State TV said Barham Salih, of the Patriotic Union of Kurdistan, won 220 votes out of the 273 lawmakers who attended Tuesday’s session. He was among 20 candidates for the post, including one from the rival Kurdistan Democratic Party. The two parties have dominated Kurdish politics for decades. Under an unofficial agreement dating back to the 2003 US-led invasion, Iraq’s presidency a largely ceremonial role is held by a Kurd, while the prime minister is Shiite and the parliament speaker is Sunni. Iraq held elections in May 12.
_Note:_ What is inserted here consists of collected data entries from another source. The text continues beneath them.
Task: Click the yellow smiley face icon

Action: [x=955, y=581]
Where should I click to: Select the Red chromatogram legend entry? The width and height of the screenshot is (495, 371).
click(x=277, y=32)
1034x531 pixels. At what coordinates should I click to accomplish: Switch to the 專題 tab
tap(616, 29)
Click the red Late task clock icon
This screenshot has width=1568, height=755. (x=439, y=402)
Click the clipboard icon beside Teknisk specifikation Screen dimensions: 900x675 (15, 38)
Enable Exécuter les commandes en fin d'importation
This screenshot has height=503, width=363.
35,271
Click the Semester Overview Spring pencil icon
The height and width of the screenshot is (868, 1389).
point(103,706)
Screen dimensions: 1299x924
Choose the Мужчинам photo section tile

The new president will have 15 days to task the nominee of the largest parliamentary bloc with forming a new government. The prime minister-designate will then have 30 days to submit his cabinet to parliament. Shiite lawmaker Hamid al-Moussawi said the lawmakers were supposed to vote Monday, but delayed the session for nearly 24 hours after the KDP and the PUK were unable to agree on a candidate. The parliament speaker eventually decided to hold a vote among all 20 nominees.

The KDP’s nominee was Fuad Hussein, who served as chief of staff for the former Kurdish regional president Masoud Barzani. Born in 1960 in the northern city of Sulaimaniyah, Salih joined the PUK in 1976 and later worked in its foreign relations department in London. He studied at Cardiff University and the University of Liverpool. He held various posts in the Iraqi government after the 2003 invasion, including planning minister and deputy prime minister, and from 2009 to 2011 he served as prime minister of the Kurdish region.

Last year, he broke away from PUK following the death of the party’s founder, Jalal Talabani, a former Iraqi president. Salih formed an opposition party, but returned to the PUK to be its nominee for president. Two Shiite-led blocs have emerged since the May elections, both of which claim to have the most seats and therefore the right to form a government. One is led by the current prime minister, Haider al-Abadi, and includes supporters of the populist Shiite cleric Muqtada al-Sadr, whose followers won the most votes in the election.

The other bloc includes state-sanctioned militias, many of which are backed by Iran, as well as former Prime Minister Nouri al-Maliki. Political wrangling among the Shiite-led blocs and other factions could further delay the process of naming a prime minister.